Dans les artères saturées de la capitale gabonaise, traverser la chaussée relève désormais de l’exercice de haute voltige. Le passage piéton, pourtant élémentaire dans le code de la route, semble être devenu une simple décoration urbaine pour une multitude de chauffeurs librevillois. Du boulevard triomphal aux zones denses de Nzeng-Ayong, la priorité due aux usagers vulnérables est quotidiennement sacrifiée sur l’autel de l’incivisme et de la précipitation. Ce mépris flagrant de la signalisation horizontale ne reflète pas seulement un manque de courtoisie, mais une défaillance profonde de la culture de sécurité routière au sein d’une métropole où le véhicule demeure roi, souvent au détriment de la vie humaine.
Cette insécurité permanente alimente un sentiment d’abandon chez les piétons, contraints de négocier leur passage au milieu d’un flux ininterrompu de taxis et de particuliers. Malgré les efforts de marquage au sol entrepris par les services municipaux, l’absence de sanctions systématiques encourage l’impunité des conducteurs. À Libreville, le « zèbre » n’intimide plus ; il est ignoré, voire chevauché par des automobilistes peu soucieux des distances d’arrêt. Ce bras de fer invisible entre le volant et le soulier souligne l’urgence d’une éducation routière repensée, là où la signalisation ne doit plus être perçue comme une suggestion, mais comme une prescription vitale pour la fluidité sociale de la ville.Face à ce constat alarmant, les appels à une présence policière accrue et à une modernisation des infrastructures se multiplient.
L’installation de feux de signalisation synchronisés et de radars de franchissement pourrait constituer un début de réponse à cette jungle urbaine.
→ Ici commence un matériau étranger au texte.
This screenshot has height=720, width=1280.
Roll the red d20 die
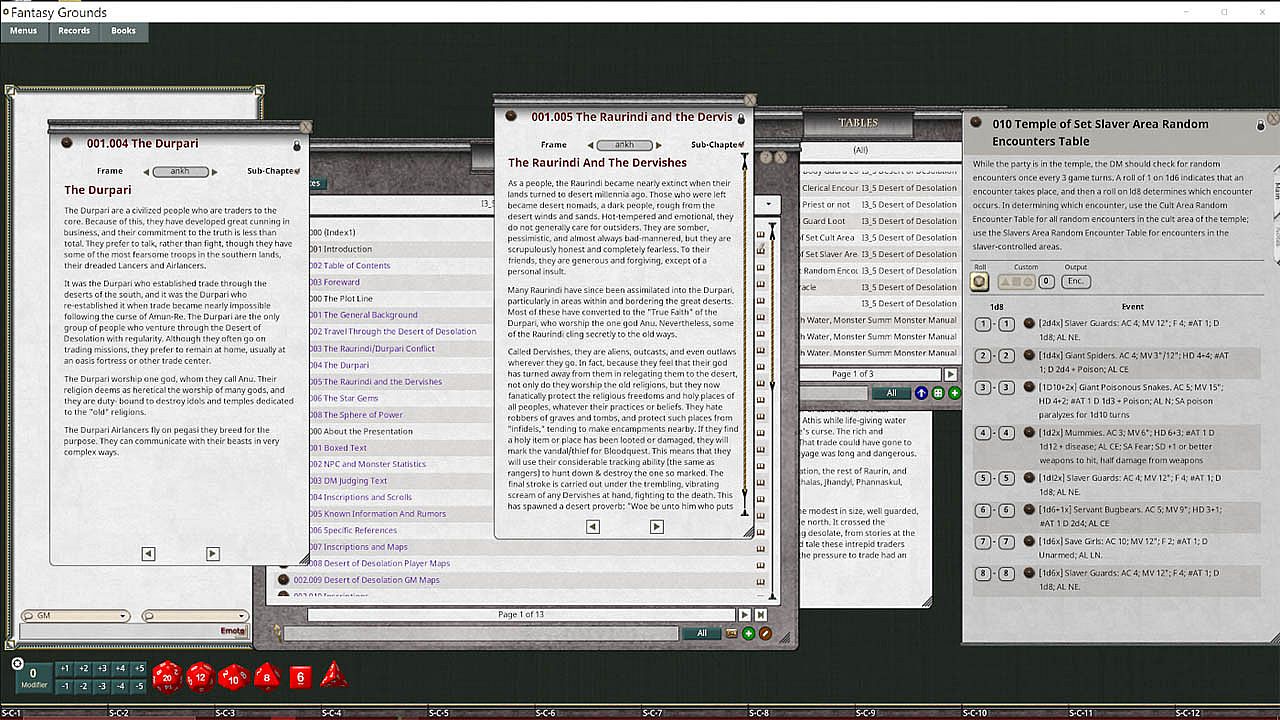pyautogui.click(x=166, y=677)

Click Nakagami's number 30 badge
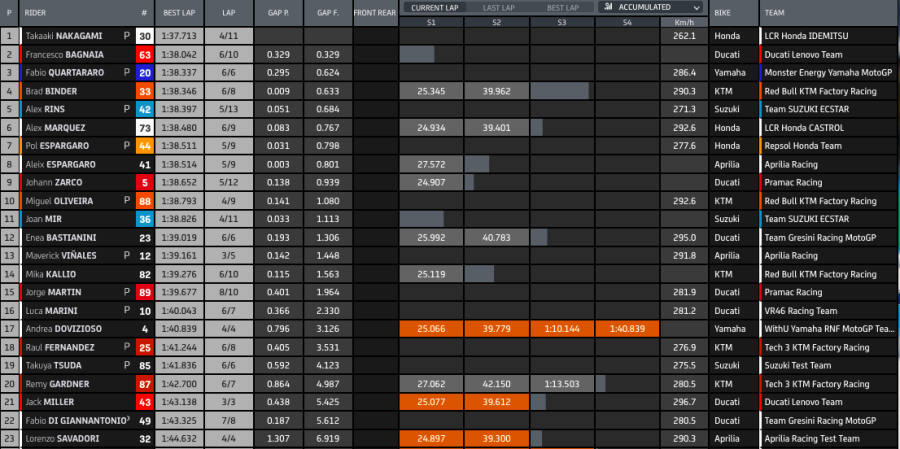tap(145, 36)
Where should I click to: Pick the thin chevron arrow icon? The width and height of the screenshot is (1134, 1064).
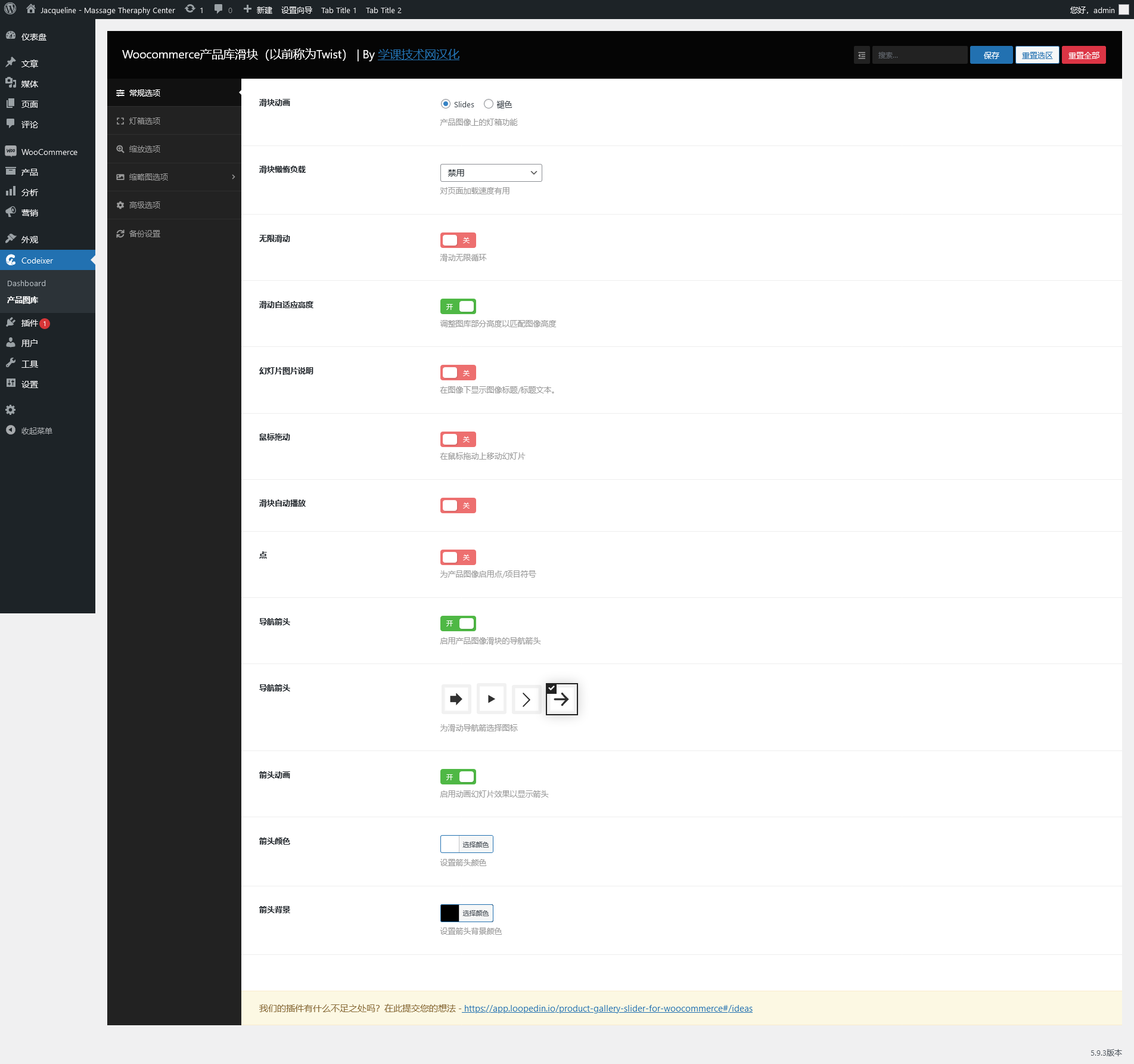[526, 699]
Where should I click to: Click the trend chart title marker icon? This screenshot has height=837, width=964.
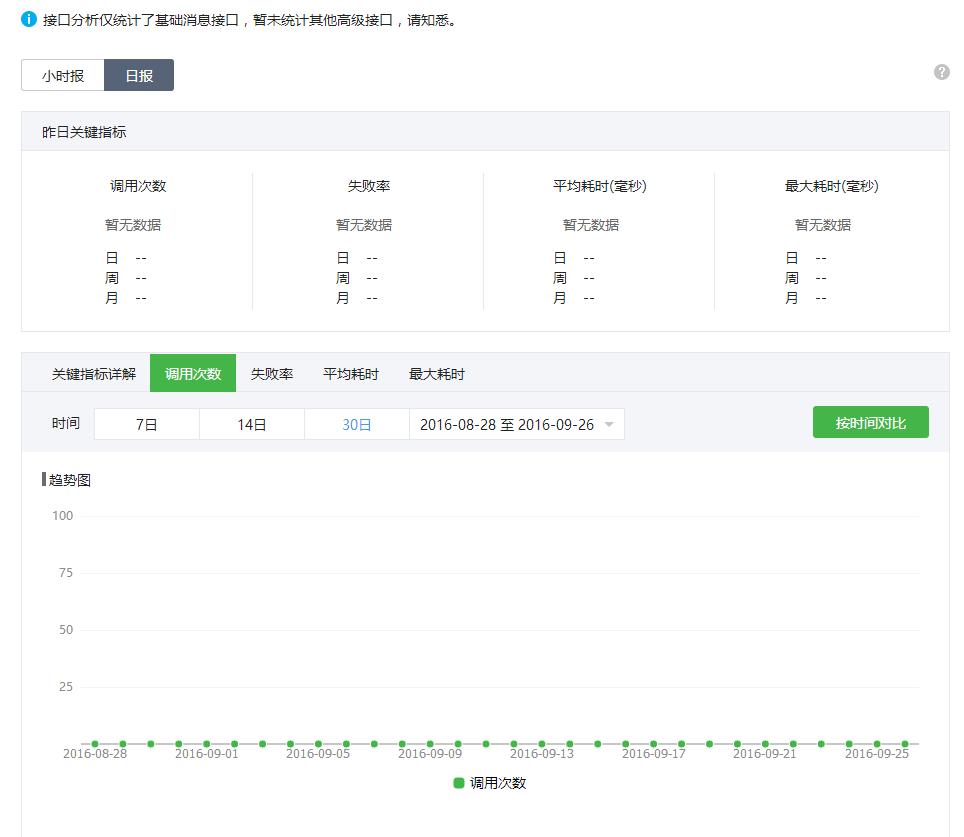tap(42, 480)
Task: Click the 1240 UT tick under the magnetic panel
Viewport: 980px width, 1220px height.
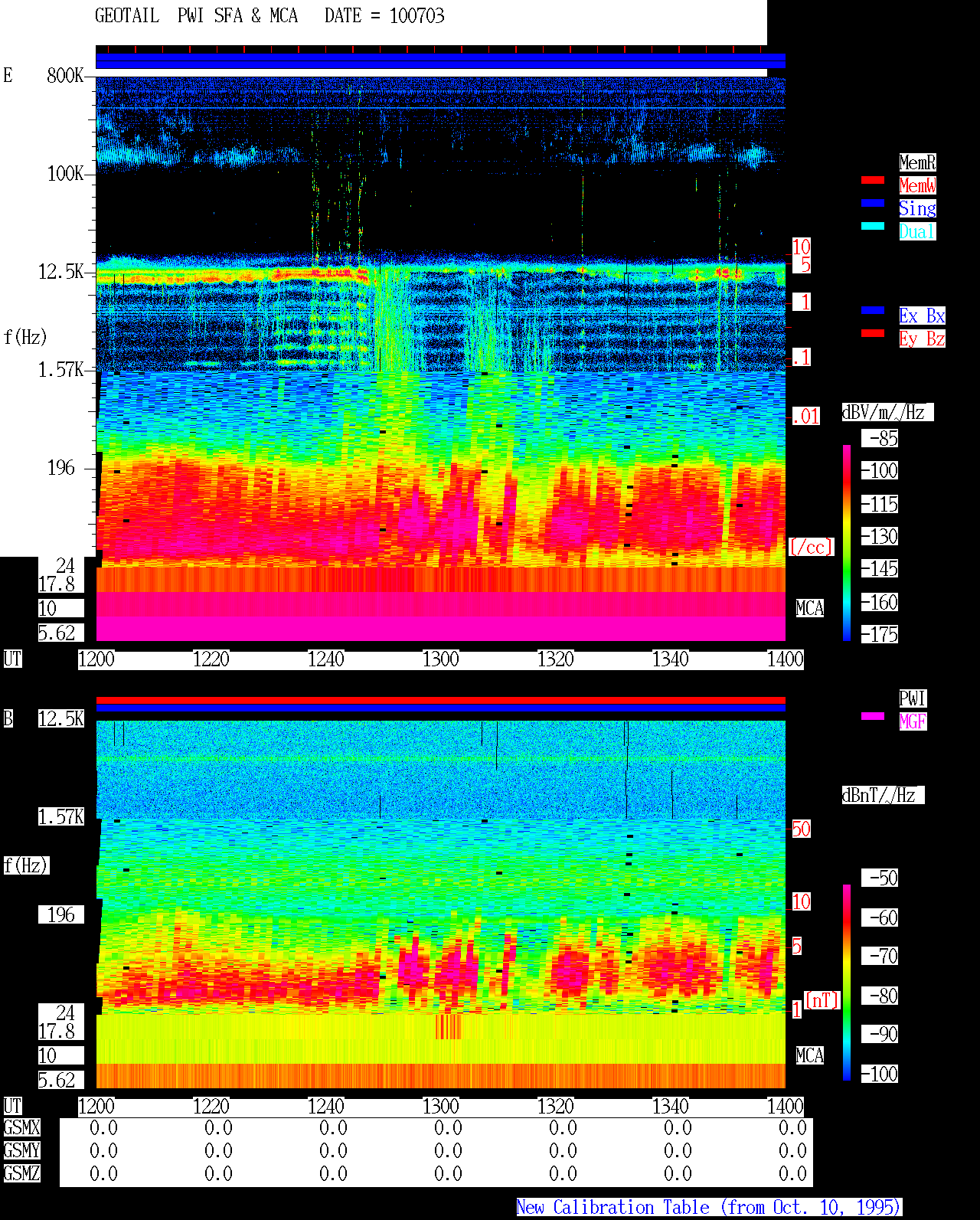Action: click(325, 1107)
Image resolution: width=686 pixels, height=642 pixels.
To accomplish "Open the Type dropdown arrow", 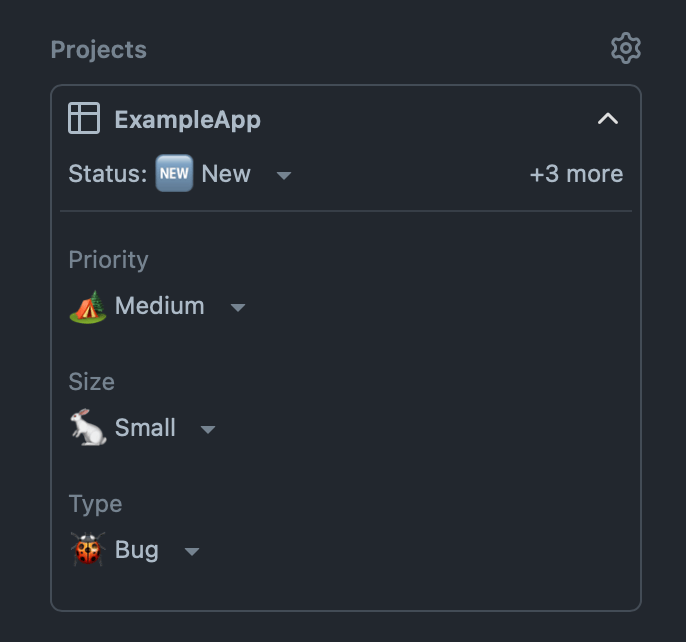I will tap(192, 551).
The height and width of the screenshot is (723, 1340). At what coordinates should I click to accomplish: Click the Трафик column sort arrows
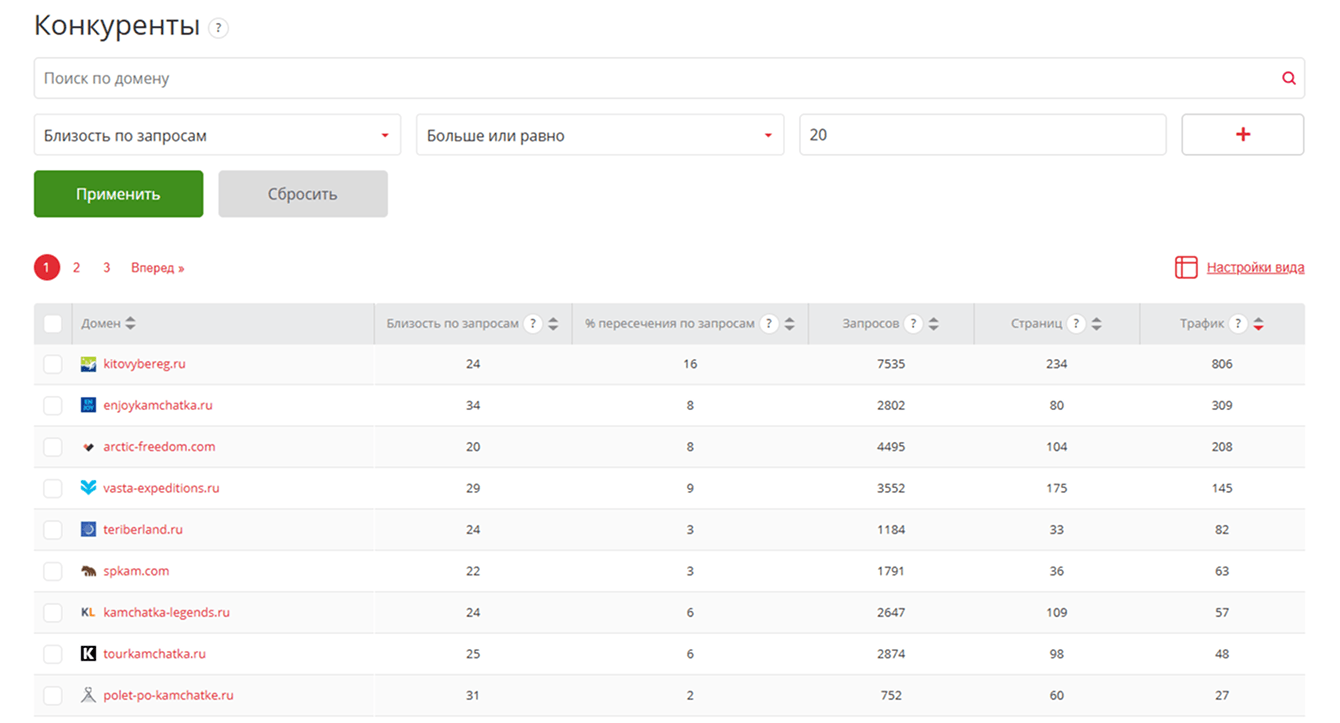coord(1259,324)
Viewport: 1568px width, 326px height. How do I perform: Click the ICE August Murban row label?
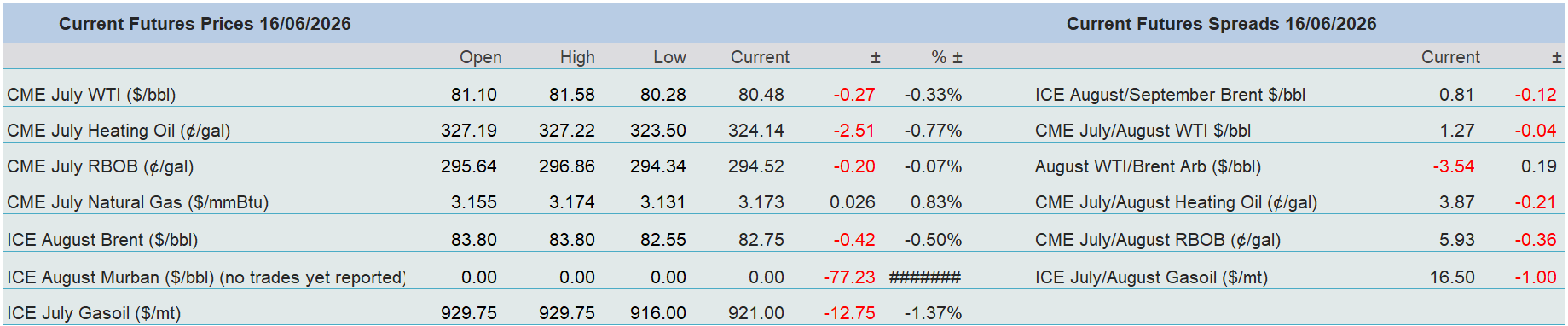click(x=205, y=277)
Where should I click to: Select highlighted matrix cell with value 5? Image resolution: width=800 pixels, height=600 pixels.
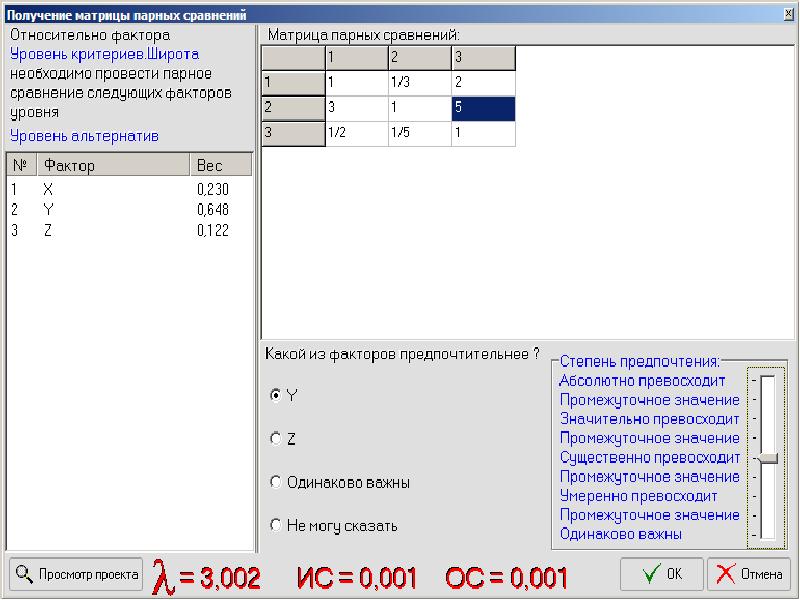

Pour les observateurs de la mobilité, la réappropriation du passage piéton est le premier jalon d’une ville plus humaine et inclusive. Tant que le conducteur librevillois ne verra pas dans ces bandes blanches un contrat de respect mutuel, la route continuera d’être le théâtre d’un désordre où la loi du plus fort prévaut sur le droit du plus faible.